+++ Records for processing
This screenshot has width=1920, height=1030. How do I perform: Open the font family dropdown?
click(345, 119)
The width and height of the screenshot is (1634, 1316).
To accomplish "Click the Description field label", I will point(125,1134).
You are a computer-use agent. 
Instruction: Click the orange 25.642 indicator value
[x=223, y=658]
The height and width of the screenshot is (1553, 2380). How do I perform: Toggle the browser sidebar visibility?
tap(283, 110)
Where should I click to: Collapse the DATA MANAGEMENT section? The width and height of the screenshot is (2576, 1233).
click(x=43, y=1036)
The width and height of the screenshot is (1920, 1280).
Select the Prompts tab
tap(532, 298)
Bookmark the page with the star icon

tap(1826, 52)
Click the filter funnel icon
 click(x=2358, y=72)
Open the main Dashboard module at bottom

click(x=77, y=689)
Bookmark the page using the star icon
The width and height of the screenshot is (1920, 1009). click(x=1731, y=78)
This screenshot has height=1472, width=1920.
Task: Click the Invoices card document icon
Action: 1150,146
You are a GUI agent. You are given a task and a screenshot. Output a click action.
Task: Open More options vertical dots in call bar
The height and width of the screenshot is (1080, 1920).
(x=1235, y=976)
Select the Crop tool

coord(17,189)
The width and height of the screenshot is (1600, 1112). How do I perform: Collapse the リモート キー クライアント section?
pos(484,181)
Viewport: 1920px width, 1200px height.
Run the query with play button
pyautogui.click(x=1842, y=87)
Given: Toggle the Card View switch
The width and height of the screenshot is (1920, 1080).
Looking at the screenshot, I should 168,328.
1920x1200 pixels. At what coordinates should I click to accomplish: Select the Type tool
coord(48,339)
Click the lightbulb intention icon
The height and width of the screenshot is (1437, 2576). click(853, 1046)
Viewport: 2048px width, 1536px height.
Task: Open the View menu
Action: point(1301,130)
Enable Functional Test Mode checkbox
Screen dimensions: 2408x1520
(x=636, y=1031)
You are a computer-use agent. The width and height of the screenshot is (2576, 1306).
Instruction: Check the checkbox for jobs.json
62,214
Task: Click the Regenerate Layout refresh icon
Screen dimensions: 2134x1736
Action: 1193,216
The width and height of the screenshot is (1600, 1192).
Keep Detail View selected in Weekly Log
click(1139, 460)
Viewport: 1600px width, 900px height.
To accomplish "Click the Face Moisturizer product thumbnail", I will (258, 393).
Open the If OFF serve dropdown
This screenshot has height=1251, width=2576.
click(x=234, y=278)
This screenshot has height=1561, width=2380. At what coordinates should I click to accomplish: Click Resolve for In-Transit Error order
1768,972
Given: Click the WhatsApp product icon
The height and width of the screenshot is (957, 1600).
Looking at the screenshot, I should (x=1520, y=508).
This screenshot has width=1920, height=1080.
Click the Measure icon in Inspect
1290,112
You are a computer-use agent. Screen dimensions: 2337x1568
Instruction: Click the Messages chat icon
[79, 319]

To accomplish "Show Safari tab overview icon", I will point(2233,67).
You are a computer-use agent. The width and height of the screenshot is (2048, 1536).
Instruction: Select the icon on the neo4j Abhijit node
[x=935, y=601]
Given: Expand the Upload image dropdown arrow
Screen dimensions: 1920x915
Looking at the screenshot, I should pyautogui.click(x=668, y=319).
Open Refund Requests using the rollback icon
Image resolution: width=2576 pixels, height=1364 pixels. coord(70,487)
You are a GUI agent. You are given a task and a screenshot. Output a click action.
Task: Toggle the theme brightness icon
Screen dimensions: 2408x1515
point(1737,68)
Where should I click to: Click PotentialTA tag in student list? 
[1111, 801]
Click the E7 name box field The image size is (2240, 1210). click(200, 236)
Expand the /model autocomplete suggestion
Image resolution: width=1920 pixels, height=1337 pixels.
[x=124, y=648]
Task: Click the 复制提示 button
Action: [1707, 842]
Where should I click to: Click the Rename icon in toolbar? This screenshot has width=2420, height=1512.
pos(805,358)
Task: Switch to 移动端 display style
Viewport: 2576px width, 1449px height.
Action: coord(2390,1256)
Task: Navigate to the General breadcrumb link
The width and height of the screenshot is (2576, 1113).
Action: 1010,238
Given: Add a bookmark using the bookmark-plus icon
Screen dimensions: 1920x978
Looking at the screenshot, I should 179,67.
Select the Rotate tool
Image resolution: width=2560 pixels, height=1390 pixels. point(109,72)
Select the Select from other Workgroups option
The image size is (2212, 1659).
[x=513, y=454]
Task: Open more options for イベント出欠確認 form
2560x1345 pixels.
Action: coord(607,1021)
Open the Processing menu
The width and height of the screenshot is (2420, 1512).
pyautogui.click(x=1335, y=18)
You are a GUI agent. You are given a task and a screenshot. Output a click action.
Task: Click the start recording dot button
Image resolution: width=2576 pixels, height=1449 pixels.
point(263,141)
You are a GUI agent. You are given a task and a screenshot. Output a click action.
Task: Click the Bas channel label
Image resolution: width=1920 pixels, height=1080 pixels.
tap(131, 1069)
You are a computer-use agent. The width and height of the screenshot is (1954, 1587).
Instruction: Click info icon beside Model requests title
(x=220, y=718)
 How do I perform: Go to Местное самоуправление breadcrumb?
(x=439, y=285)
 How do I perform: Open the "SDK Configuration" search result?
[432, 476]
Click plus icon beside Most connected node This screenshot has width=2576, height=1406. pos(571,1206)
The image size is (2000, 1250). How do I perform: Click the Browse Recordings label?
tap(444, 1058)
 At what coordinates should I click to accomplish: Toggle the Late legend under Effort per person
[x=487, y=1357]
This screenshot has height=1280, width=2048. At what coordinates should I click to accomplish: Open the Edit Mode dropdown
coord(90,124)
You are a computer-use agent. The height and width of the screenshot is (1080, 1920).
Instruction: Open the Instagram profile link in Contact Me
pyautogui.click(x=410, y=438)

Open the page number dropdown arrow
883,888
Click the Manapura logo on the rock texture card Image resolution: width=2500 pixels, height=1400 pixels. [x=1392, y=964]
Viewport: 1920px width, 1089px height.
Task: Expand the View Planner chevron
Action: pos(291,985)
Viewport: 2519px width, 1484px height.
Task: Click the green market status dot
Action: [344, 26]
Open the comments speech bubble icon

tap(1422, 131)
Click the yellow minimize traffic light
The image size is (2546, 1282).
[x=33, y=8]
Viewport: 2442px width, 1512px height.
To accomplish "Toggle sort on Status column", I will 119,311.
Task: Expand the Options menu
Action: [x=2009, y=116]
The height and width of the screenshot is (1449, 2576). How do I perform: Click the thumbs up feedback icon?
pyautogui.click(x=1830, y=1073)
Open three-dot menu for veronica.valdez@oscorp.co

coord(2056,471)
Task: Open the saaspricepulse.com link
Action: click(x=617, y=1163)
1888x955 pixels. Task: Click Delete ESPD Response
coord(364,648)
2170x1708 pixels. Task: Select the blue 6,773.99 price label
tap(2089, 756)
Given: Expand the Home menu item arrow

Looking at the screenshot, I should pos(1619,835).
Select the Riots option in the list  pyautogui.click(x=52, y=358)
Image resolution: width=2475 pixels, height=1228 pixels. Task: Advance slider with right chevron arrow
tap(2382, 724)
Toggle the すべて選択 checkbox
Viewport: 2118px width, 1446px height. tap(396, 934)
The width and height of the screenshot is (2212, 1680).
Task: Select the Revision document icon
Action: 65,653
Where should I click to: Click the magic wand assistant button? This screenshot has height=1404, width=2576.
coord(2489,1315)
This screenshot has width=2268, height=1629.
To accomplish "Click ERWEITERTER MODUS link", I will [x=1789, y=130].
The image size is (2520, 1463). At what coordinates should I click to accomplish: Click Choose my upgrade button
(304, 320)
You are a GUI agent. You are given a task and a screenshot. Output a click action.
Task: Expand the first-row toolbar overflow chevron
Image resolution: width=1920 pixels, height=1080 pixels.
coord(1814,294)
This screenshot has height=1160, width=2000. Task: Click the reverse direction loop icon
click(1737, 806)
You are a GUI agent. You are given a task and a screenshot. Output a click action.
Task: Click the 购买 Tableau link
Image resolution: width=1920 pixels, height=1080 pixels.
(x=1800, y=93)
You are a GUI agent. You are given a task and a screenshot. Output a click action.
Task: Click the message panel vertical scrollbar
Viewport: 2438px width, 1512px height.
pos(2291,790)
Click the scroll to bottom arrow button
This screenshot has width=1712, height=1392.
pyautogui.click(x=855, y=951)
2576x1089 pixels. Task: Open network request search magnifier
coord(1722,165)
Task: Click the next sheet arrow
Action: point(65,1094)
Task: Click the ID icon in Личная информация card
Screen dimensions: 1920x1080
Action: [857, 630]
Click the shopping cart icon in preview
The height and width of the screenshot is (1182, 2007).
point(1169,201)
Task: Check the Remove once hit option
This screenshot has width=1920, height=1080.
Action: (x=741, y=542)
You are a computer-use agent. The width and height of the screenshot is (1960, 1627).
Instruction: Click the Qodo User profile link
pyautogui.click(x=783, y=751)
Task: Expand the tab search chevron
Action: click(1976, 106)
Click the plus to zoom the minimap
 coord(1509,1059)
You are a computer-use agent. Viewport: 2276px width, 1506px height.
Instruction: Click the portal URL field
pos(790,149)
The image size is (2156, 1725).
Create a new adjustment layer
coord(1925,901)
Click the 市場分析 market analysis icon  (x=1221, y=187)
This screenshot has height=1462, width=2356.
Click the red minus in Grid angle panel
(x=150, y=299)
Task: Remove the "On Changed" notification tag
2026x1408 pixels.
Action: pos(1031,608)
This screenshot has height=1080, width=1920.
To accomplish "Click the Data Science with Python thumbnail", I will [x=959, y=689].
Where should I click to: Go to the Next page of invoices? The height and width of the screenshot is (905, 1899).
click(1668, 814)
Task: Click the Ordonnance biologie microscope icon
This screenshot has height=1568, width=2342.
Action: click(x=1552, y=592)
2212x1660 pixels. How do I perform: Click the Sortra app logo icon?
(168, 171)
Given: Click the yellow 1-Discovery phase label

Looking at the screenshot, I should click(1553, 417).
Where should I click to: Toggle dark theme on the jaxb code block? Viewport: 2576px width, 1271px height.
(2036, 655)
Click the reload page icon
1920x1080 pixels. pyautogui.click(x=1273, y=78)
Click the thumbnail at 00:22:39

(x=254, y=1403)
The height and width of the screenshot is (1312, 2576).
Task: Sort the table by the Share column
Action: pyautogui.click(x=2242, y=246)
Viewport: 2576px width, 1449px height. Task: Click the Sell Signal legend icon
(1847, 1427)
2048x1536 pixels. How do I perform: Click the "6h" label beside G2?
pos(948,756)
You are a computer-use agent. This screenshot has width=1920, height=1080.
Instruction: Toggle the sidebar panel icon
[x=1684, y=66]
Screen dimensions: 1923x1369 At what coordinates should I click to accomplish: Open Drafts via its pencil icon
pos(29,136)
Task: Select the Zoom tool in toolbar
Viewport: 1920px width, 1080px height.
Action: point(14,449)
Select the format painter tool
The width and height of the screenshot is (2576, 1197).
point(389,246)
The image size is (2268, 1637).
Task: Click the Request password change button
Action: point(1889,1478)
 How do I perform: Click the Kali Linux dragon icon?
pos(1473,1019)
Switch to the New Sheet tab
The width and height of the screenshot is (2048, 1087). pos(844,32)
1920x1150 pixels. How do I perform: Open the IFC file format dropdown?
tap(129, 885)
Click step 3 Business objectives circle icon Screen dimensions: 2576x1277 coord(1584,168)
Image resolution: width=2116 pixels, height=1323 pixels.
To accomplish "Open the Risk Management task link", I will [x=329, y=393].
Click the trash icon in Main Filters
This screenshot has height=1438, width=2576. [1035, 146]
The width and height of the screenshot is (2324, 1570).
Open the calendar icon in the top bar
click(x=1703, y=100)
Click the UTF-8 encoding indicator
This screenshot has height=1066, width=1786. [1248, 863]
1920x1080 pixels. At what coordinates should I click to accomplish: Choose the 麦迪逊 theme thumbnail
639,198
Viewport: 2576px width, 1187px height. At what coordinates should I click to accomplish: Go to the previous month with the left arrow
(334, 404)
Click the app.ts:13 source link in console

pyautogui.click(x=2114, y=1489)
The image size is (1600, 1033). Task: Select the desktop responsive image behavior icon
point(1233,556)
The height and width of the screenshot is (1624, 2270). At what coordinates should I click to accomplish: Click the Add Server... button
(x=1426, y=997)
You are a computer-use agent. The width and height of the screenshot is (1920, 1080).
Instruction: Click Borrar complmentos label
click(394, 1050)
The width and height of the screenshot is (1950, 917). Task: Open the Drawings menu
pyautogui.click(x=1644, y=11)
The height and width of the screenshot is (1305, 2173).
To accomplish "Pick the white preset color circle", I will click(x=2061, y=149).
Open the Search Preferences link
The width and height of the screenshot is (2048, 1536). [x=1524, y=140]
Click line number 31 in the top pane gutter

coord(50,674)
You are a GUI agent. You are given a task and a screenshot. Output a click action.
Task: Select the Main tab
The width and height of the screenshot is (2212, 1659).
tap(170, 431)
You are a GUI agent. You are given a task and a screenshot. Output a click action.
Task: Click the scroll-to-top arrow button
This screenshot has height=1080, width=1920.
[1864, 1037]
++++++
§ **Your task**: Every line of the listing that includes the word "computer" forms the answer.

§ **Task response**:
You are a computer-use agent. 
You are a computer-use agent. The width and height of the screenshot is (2576, 1306).
You are a computer-use agent. Screen dimensions: 2337x1568
You are a computer-use agent. The width and height of the screenshot is (2048, 1536).
You are a computer-use agent. The width and height of the screenshot is (1954, 1587).
You are a computer-use agent. The height and width of the screenshot is (1080, 1920).
You are a computer-use agent. The width and height of the screenshot is (1960, 1627).
You are a computer-use agent. Viewport: 2276px width, 1506px height.
You are a computer-use agent. This screenshot has width=1920, height=1080.
You are a computer-use agent. The width and height of the screenshot is (1920, 1080).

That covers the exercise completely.